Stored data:
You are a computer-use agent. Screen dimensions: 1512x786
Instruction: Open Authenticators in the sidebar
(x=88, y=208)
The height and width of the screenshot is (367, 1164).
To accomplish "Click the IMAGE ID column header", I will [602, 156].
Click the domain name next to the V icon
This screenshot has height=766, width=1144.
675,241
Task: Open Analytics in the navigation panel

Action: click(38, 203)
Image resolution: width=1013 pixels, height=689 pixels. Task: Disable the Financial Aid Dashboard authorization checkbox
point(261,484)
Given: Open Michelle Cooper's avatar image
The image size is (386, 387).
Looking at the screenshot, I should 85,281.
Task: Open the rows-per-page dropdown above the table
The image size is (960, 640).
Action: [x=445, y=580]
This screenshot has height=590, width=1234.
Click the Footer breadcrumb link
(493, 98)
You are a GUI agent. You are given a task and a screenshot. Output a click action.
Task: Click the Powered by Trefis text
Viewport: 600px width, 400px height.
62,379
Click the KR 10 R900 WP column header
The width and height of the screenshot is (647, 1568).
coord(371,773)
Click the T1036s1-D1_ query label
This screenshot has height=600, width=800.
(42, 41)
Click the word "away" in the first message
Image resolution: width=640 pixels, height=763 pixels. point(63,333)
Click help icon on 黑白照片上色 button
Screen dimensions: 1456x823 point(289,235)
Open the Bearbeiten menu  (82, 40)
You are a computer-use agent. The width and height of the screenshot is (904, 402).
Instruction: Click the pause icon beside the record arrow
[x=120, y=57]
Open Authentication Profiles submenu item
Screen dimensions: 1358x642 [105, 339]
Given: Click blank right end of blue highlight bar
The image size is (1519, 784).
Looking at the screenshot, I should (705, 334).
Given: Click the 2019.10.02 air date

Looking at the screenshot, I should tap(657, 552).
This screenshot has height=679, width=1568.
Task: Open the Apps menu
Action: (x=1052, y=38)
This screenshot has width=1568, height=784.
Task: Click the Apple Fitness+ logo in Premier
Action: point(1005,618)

_Task objective:_
From the records above, copy each line where the word "computer" can be found.

_Response area:_
You are a computer-use agent. Screen dimensions: 1512x786
You are a computer-use agent. The width and height of the screenshot is (904, 402).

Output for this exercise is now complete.